The whole thing behaves very much like one of those novelty Claw machines that people play in malls and arcades; where the claw (in this case) is their PC (behind the glass, and with all of its quirks and mechanical failings)... They choose only the intent (grab the toy), and it does its own autonomous [personal] best to achieve this—probably dropping it many times.
claw.jpg

In this example, a Claw [PC] with perfect stats has magnetic tips, Velcro grips, and fishhooks on the chain. :lol:

Essentially the game provides the player with a pawn; possessed of varying degrees of skill & aptitude. The campaign(s) is the common thread of events, and each pawn is able to handle things a bit differently (for better or worse), and the game presents how their life in the game world plays out.

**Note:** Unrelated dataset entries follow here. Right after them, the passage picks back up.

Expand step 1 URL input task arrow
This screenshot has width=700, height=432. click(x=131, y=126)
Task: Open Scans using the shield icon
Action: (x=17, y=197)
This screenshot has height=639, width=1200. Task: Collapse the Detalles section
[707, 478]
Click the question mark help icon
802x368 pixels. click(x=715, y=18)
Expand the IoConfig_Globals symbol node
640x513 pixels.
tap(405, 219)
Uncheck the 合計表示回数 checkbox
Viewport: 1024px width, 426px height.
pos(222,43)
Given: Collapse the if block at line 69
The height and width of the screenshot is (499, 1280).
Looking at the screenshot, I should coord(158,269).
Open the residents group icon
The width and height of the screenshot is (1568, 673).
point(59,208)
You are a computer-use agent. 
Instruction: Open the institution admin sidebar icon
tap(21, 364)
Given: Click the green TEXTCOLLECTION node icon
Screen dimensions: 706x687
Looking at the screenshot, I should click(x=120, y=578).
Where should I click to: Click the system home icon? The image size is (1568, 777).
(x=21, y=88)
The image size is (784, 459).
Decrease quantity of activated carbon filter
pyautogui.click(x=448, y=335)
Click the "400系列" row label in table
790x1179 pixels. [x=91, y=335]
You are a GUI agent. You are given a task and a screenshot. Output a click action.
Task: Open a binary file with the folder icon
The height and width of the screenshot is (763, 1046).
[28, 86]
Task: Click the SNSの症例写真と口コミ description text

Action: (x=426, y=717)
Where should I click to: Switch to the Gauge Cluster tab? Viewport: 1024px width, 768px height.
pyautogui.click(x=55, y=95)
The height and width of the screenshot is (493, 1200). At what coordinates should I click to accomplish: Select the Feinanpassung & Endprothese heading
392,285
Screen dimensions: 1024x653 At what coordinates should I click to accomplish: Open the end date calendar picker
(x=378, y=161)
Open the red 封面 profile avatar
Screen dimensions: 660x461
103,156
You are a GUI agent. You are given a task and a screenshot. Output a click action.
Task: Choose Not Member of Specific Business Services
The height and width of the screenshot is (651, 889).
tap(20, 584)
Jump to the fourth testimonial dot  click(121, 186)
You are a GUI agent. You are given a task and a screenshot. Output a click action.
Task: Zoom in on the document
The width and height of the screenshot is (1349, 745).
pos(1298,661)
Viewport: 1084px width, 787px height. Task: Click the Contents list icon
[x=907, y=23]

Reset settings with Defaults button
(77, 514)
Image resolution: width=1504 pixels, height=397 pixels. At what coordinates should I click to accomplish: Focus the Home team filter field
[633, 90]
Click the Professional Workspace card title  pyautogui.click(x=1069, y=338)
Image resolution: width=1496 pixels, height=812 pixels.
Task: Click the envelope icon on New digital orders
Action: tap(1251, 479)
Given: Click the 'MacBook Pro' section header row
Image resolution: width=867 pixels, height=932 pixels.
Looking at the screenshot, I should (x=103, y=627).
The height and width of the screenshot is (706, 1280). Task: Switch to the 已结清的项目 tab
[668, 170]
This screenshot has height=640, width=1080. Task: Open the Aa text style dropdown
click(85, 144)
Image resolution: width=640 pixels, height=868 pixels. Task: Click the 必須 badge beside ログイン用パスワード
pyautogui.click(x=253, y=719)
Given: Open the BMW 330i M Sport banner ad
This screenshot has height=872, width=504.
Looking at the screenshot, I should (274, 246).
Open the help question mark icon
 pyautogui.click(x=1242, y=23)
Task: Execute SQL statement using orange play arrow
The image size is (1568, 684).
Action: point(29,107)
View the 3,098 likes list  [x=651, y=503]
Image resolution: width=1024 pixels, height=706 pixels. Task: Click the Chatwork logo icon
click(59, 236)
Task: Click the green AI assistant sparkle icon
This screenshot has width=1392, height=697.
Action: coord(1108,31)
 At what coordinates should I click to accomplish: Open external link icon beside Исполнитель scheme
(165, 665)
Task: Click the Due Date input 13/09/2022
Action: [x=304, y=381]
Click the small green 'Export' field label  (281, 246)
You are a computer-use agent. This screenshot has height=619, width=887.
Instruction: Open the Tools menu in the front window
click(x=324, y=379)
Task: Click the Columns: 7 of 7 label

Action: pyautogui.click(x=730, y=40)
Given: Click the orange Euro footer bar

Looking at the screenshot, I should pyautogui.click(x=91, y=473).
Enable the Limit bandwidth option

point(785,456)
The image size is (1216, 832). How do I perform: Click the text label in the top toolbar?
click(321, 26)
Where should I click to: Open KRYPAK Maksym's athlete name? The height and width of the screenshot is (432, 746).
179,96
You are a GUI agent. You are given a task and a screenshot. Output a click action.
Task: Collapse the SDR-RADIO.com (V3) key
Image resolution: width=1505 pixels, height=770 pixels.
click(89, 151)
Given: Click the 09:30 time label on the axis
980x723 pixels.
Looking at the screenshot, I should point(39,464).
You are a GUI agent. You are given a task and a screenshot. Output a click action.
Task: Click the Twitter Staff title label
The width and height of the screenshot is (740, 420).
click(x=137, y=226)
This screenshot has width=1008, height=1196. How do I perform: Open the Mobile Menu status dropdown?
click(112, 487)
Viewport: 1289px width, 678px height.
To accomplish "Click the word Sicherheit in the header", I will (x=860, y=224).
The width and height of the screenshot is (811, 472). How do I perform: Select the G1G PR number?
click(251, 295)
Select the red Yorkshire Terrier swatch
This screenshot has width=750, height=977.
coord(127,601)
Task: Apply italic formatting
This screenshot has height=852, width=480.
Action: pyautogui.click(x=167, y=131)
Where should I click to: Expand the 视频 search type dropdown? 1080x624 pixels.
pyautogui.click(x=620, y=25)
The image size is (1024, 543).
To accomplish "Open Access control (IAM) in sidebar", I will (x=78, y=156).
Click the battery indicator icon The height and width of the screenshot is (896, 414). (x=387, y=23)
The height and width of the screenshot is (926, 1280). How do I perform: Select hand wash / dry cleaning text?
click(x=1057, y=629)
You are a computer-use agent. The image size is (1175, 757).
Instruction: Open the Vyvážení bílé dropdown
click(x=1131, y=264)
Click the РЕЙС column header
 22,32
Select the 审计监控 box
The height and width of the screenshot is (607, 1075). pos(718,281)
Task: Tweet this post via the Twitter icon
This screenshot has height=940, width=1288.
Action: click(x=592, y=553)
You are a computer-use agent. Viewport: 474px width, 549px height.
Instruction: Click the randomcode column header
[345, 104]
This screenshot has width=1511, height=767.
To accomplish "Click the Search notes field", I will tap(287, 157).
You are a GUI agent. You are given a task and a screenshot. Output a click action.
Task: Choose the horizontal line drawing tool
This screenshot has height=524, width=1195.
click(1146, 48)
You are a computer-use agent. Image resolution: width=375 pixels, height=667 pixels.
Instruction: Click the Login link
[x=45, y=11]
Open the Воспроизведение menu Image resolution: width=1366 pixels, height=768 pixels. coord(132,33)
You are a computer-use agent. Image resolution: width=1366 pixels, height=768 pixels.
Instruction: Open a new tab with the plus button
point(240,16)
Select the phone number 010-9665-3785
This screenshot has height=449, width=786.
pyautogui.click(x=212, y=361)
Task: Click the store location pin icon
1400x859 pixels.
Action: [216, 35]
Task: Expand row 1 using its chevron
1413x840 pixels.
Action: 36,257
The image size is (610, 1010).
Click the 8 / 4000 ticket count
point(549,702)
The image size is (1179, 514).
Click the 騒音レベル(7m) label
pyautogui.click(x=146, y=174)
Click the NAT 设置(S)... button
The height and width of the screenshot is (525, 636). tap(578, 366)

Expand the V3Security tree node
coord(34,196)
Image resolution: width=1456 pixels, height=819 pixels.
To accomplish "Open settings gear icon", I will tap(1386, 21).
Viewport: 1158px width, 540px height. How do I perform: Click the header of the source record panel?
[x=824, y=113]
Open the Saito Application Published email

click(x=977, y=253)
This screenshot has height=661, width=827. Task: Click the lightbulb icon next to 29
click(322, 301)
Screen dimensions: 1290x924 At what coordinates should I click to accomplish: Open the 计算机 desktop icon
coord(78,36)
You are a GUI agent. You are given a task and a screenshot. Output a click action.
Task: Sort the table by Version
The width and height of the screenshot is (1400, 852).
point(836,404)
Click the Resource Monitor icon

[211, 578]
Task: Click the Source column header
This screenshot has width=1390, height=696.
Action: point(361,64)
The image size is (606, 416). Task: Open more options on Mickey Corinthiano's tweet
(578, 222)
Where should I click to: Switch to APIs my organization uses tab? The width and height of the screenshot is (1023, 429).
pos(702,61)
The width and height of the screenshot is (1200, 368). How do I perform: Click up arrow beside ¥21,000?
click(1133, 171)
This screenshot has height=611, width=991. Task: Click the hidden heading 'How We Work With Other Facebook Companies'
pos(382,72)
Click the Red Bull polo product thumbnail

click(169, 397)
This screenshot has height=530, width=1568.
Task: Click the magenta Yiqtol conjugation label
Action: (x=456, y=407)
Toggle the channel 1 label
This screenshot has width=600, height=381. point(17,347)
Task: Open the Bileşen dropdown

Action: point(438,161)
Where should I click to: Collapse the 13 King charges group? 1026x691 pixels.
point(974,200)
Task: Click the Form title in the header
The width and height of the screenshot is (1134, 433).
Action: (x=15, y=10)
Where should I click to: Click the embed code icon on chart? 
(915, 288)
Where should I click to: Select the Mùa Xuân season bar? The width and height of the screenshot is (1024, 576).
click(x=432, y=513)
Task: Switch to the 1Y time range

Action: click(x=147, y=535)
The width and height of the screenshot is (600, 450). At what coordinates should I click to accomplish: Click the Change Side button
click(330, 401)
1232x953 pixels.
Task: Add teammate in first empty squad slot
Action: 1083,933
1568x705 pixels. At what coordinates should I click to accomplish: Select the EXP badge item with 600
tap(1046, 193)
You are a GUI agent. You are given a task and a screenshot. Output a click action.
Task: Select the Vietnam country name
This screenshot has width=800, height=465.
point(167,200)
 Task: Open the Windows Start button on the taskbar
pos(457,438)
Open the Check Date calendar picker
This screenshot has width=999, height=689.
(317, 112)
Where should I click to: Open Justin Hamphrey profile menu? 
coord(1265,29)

Games where (or simply played such that) the PC is merely a digital costume/ or avatar of the player, are the poorest form of RPG—if they are at all. Notice in Fallout, that it is the PC who aims the gun (at the chosen target), and who swings the hammer; succeeding by personal skill, while in FO3 it is the player who personally aims & fires the weapons instead; succeeding for the PC—who might not even be that good of a shot. In Fallout 2, the PC's intelligence filters the dialog of the world, as well as including, or excluding them from certain conversations.

In The Witcher, the player picks the target, and Geralt runs to, then attacks them, but in Witcher 2, Geralt merely flails about with the weapon anytime the player clicks the mouse—aiming at anything or nothing at all; hitting only when something happens to be close, and in front of him. This is out of character for Geralt—the master swordsman... who would never do that in a serious fight, and is actually handicapped by poorly skilled players. In Witcher 2, Geralt is merely a digital puppet whose strings are pulled for effect; who wins or loses competitions by happenstance of the player's skill in quicktime events. That's not roleplaying.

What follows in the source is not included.